Mar 12 02:06:39 ip-10-204-29-53 telegraf: 2020-03-12T02:06:39Z W! [outputs.influxdb] Metric buffer overflow; 34514 metrics have been dropped
Mar 12 02:06:40 ip-10-204-29-53 telegraf: 2020-03-12T02:06:40Z W! [outputs.influxdb] Metric buffer overflow; 7732 metrics have been dropped

telegraf config:

[agent]
metric_buffer_limit = 15000

[[outputs.influxdb]]
urls = [“http://monitoring.amgen.com:18086”]
database = “aggregator”
retention_policy = “”
write_consistency = “any”
timeout = “5s”

[[outputs.influxdb]]
urls = [“http://monitoring.amgen.com:28086”]
database = “aggregator”
retention_policy = “”
write_consistency = “any”
timeout = “5s”

[[inputs.kafka_consumer]]

brokers = [“bk1.monitoring.amgen.com:9092”,“bk2.monitoring.amgen.com:9093”]

topics = [“telegraf”]

consumer_group = “telegraf_metrics_consumers”

offset = “oldest”

data_format = “influx”

max_message_len = 65536

[[inputs.kafka_consumer_legacy]]
topics = [“telegraf”]
zookeeper_peers = [“zk4.monitoring.devops.amgen.com:2181”,“zk5.monitoring.devops.amgen.com:2181”,“zk6.monitoring.devops.amgen.com:2181”]
zookeeper_chroot = “”
consumer_group = “telegraf_metrics_consumers”
offset = “newest”
data_format = “influx”
max_message_len = 6553600

I am getting the same error trying to scrape metrics from Prometheus. Any updates on this or any configuration fixes available for the resolution of this ?

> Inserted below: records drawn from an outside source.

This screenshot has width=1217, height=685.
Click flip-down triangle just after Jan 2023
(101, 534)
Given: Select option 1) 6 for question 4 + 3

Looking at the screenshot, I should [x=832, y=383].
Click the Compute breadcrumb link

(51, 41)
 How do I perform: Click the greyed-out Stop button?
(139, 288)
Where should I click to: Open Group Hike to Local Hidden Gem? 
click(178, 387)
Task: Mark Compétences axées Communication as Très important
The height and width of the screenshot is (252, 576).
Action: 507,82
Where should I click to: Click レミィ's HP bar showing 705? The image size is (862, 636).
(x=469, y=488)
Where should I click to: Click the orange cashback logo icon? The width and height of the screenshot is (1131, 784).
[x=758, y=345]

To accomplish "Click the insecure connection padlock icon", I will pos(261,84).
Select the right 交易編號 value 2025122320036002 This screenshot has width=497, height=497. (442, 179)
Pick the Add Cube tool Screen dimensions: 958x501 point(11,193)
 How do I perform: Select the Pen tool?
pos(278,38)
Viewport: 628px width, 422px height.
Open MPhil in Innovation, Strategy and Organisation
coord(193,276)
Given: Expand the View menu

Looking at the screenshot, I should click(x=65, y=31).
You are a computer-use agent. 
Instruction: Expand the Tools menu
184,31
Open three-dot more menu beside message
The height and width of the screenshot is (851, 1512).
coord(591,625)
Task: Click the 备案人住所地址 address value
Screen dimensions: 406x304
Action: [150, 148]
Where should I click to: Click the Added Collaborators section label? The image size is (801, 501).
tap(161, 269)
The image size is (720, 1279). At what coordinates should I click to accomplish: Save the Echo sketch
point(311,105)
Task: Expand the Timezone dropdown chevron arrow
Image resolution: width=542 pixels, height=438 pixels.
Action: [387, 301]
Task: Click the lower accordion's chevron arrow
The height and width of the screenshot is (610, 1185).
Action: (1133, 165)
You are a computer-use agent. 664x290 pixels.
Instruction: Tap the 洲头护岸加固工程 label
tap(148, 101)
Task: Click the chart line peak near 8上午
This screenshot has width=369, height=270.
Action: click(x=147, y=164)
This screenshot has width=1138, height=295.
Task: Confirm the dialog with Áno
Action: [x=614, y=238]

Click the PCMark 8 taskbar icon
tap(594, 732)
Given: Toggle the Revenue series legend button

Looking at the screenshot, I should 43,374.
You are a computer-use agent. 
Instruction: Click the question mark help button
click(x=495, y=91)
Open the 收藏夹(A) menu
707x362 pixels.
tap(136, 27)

Here is what I get as output :

2020-09-22T11:58:13Z W! [outputs.influxdb] Metric buffer overflow; 55040 metrics have been dropped
2020-09-22T11:58:14Z W! [outputs.influxdb] Metric buffer overflow; 16189 metrics have been dropped
2020-09-22T11:58:14Z W! [outputs.influxdb] Metric buffer overflow; 9665 metrics have been dropped
2020-09-22T11:58:15Z W! [agent] [“outputs.influxdb”] did not complete within its flush interval
2020-09-22T11:58:15Z W! [outputs.influxdb] Metric buffer overflow; 31218 metrics have been dropped
2020-09-22T11:58:15Z W! [outputs.influxdb] Metric buffer overflow; 24285 metrics have been dropped

Thanks,

-Sreeni

Hello! The metrics are stored in a fixed sized ring buffer. If the outputs aren’t keeping up with the inputs, older metrics will be overwritten (“dropped”) from the buffer. You can increase the buffer size with the metric_buffer_limit config. This will increase telegraf’s memory usage.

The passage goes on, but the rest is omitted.